═══ Selected text ═══

Urinary tract infections are common in both men and women

By KEITH ROACH, M.D.

Dear Dr. Roach: I’m a diabetic woman. I keep getting urine infections. I can’t get them cleared up, and I am taking antibiotics every month. Is there anything that can be done? My kidney function is good. — G.D.

Answer: Recurrent urinary infections are common in men and women, especially as they get older, but for different reasons. In men, the issue often is the prostate, which can become enlarged and this makes it difficult for the bladder to empty completely, which allows bacteria to grow. In women, a common issue is vaginal atrophy. Due to lower estrogen levels after menopause, the lining of the urethra (the tube from the bladder that drains the urine) thins, weakening the mechanical barrier and allowing bacteria to enter the bladder.

These aren’t the only reasons. Both men and women can have kidney stones, which can prevent an infection from being cured. However, when I see a woman with multiple infections, I think first of vaginal atrophy. When I see a woman with a single infection that can’t be cured, I think first of kidney stones or other mechanical abnormalities in the urinary system. I can’t tell you how many women I have seen, and how many letters I have received from women like you who were successfully treated once a careful physical exam made the diagnosis. Treatment usually is with estrogen cream.

Dear Dr. Roach:  I am a 79-year-old woman. I had a CT scan recently to check on some lung nodules. They had not changed, but the doctors found a 10 cm retrocardiac hiatal hernia. I am very concerned. My primary-care doctor said not to worry, and that a lot of people have hernias. Should I get a second opinion? — M.M.

═══

» **Assigned task A**: In the column on urinary tract infections, what does the author say is the usual treatment when vaginal atrophy is the diagnosis?
» **Assigned task B**: Pick up the column on urinary tract infections after its final sentence and write what comes next.

═══ Record set ═══

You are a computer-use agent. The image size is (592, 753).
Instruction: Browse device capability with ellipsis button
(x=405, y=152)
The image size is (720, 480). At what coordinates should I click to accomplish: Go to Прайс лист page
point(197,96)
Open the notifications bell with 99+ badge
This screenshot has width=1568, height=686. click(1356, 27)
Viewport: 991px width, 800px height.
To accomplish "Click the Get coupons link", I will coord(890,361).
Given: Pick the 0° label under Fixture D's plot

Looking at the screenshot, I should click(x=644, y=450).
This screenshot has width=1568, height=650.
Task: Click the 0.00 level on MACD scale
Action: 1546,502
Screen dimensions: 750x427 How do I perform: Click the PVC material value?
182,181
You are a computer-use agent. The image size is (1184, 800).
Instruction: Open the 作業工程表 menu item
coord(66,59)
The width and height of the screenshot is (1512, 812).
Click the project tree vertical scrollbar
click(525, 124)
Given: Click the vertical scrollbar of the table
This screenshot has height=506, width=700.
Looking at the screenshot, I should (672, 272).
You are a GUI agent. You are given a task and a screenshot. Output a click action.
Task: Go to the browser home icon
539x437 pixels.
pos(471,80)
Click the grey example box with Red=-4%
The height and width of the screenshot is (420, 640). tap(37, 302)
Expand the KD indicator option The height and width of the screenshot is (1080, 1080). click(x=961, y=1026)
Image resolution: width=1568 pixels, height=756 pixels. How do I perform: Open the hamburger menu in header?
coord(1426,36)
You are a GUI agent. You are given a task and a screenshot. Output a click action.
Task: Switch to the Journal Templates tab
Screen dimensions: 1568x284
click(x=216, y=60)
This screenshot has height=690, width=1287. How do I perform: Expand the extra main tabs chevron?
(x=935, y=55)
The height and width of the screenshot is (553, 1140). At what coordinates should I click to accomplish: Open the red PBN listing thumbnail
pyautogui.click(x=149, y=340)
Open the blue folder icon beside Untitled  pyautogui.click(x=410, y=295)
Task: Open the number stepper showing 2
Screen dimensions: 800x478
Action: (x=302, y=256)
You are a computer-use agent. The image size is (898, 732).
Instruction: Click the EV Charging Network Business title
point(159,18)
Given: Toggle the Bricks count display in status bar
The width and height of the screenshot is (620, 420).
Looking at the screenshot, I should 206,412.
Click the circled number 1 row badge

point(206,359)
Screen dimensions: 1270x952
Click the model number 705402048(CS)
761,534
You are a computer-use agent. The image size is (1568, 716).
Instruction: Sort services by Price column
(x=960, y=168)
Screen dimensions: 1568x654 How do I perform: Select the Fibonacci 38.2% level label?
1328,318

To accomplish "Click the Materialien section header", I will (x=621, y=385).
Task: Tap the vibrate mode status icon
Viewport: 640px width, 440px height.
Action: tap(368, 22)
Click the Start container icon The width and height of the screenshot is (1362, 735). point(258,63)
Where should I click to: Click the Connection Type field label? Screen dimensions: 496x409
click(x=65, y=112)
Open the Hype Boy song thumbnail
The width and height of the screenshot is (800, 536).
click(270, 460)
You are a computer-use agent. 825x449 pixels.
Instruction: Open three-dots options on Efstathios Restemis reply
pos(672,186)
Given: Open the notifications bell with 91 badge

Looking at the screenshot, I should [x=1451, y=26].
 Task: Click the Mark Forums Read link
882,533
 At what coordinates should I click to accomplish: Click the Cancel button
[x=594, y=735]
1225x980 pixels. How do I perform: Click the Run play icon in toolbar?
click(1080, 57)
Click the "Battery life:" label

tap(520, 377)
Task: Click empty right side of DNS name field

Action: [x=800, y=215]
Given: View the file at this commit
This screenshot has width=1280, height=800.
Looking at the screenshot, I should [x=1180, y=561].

═══

» **Output A**: Estrogen cream.

» **Output B**:
Answer: I understand why you are concerned: People hear the word “hernia” and think that surgery will be necessary. However, most hiatal hernias do not require treatment. Let me explain why.

A hernia is a defect in a wall, a hole that can allow the contents from one side of the wall to pass through to the other side. In the case of an abdominal wall hernia, that means that a loop of intestine sometimes can push through the defect; this occasionally leads to severe complications, so these usually are repaired in order to prevent complications.

A sliding hiatal hernia, the most common type, is a literal hole in the diaphragm, the muscle of breathing that separates the chest from the abdomen. The hole is supposed to be there, as the esophagus (which carries the food down) is in the chest but goes through the diaphragmatic hiatus to reach the stomach, which sits high in the abdomen.

In some people, some or all of the stomach can protrude upward through the diaphragm and enter the chest, at which point we use the term “hiatal hernia.” Because the esophagus is behind the heart, all hiatal hernias are retrocardiac (which just means “behind the heart”).

There are two major reasons to contemplate surgery for hiatal hernias. The first is in people with symptoms of reflux disease, especially if it cannot be controlled with usual treatments. The second is when the entire stomach is in the chest, where there is a large likelihood of twisting or bleeding in the stomach. In people in whom, like you, the hiatal hernia was found incidentally while looking for something else, surgery is very rarely needed.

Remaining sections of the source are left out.